Ask the Rabbi: Children Waiting Between Meat and Milk

Rav Daniel Mann

Question: I have children of various ages, and it is often difficult to have them wait six hours between meat and milk. Milk is an important part of their diet/lifestyle (including before bed), and eating disorders concern me.

 

Answer: There is near consensus on the basic principles and only small differences regarding their application to common cases.

Waiting six hours between meat and milk is a double-level stringency. The gemara (Chulin 105a) talks of waiting to the next meal to eat milk after meat. It implies that it is the proper way to be extra careful to avoid eating milk and meat together, and failure to do so may not be equivalent to eating a Rabbinically forbidden food. There is a machloket among the Rishonim if it is sufficient to finish the meat meal and take steps to ensure there is no meat in his mouth or whether one has to wait the normal time that exists between meals (see Beit Yosef and Darchei Moshe, Yoreh Deah 89). Sephardic authorities ruled the need for six (or so) hours, while significant Ashkenazic opinions required just to finish the meal or wait no more than an hour (see Rama, YD 89:1). While the prevalent practice of observant Ashkenazim is now to wait six hours, this may be more of a stringency than a clear ruling (see Chelkat Yaakov, YD 16).

The consensus of poskim is that under the age of three, when a child is too young to be significantly educated in religious matters, they do not need to wait at all between eating meat and milk products (they should not be fed them at the same time at any age). Although we generally accept the opinion that forbids “feeding” a young child Rabbinically forbidden food (Shulchan Aruch, Orach Chayim 343:1), waiting between these two types of kosher foods is not included (see one of the explanations in Teshuvot V’hanhagaot I:435).

After age three, children start becoming capable of following halachic restrictions, but their ability to keep some of them remains a factor. There is a concept, arising in several contexts (see Rama, OC 325:17), that the physical needs of a healthy child are halachically equivalent to the needs of a sick (non-life-threatened) person. For this reason, the halachot of even partial fasting on Yom Kippur begin only at age nine (Shulchan Aruch, OC 616:2). While waiting to eat milk products is not the same as fasting, a full-fledged requirement to wait six hours can compromise a young child’s well-being, especially those whose eating patterns are inflexible. Regarding the sick, very prominent opinions allow eating milk an hour after meat, after cleaning the mouth by eating and drinking (Chochmat Adam, 40:13; see Pitchei Teshuva, YD 89:3), including Sephardic poskim (see above; see Yalkut Yosef, YD III, p. 395 in the name of Zivchei Tzedek). Thus most poskim are equally lenient for children, at least under the age of nine (Chelkat Yaakov, ibid.; see Shema B’ni 54). Many take the pragmatic, graduated approach that the number of hours increases over time (ibid., in the name of Rav M. Feinstein; Teshuvot V’hanhagot, ibid.). Yalkut Yosef (ibid.), while legitimizing leniency even for Sephardim, limits it to eating nutritious food at meals, not to indulging in milchig treats.
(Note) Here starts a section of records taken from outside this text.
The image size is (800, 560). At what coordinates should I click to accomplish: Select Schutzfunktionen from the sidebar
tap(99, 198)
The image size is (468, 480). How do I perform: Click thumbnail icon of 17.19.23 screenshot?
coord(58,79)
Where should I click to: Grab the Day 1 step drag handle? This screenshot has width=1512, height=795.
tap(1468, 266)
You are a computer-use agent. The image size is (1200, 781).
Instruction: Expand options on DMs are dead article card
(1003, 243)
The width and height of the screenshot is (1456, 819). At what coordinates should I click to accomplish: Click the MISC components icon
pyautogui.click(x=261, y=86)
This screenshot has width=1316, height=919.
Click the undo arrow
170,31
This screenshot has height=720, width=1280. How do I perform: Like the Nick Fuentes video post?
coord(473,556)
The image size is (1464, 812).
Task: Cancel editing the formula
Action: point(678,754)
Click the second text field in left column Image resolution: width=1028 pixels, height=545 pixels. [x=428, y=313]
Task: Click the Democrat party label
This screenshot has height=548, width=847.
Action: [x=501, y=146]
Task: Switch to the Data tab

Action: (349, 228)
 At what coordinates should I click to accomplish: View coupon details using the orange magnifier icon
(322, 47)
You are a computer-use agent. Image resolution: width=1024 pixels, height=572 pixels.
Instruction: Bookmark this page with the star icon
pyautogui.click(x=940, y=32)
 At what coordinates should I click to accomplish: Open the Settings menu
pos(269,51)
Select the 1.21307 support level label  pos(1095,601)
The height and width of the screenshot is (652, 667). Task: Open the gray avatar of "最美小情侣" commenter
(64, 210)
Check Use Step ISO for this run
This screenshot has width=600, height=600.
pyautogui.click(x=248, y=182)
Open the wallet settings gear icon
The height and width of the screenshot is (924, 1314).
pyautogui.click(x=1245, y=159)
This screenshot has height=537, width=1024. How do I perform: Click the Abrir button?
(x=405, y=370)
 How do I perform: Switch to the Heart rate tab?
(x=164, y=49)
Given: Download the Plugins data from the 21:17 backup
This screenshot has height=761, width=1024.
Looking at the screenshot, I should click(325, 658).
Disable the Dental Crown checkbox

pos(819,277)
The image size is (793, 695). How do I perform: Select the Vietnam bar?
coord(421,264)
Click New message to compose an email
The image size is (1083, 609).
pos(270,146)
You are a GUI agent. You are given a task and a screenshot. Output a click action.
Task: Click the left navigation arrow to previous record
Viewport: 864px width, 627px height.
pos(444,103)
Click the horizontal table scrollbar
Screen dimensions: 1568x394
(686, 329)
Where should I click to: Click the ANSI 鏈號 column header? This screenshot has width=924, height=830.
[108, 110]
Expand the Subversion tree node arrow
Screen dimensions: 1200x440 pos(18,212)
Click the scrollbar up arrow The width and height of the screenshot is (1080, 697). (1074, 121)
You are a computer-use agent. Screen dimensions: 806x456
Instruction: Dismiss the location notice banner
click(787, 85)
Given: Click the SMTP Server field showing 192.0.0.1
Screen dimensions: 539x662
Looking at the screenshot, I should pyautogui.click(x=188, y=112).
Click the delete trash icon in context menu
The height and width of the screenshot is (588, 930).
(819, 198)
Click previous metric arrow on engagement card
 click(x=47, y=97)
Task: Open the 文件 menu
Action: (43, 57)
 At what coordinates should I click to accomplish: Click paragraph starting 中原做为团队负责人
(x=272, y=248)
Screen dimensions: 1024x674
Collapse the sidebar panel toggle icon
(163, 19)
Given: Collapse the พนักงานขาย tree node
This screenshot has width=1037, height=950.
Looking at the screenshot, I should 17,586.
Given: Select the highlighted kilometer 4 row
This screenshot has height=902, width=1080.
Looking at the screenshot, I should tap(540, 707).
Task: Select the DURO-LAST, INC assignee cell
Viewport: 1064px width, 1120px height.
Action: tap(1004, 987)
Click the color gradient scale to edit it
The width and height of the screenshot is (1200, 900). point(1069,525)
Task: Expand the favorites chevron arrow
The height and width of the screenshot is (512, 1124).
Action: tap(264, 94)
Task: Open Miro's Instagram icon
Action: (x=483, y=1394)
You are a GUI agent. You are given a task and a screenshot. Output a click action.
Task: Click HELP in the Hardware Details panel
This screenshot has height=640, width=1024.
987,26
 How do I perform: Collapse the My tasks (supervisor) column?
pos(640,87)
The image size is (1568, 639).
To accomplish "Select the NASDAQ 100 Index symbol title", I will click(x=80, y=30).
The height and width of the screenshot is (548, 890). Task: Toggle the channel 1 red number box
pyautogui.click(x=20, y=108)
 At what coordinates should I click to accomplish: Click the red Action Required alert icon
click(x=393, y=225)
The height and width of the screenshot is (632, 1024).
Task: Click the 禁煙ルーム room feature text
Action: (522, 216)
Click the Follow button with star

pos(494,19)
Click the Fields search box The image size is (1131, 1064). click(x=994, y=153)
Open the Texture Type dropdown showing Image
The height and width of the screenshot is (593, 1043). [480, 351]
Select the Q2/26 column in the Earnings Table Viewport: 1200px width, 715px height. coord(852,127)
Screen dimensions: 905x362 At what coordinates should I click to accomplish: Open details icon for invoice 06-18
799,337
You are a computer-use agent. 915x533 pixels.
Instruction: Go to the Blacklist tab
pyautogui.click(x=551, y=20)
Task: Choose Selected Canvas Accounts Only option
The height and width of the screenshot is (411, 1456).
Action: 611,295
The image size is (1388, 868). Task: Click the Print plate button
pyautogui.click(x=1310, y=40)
The Chelkat Yaakov posits that keeping six hours is a minhag and as such should not apply to children under bar mitzva, but he stops short of practical leniency to children over nine. Yalkut Yosef contemplates leniency until one year before bar/bat mitzva.

A parent should use common sense and fine parenting skills in applying the general guidelines provided. The laws of chinuch (lit., education) have a formal element and a pragmatic one of how to best raise a specific child under specific circumstances. Maturity and demeanor are among the changing variables. In the face of potential eating disorders, some which can become grave, it is possible to be very lenient, and it is good for a family to have a wise rabbi they are in touch with. This forum does not enable giving advice regarding identifying real health concerns, including eating disorders.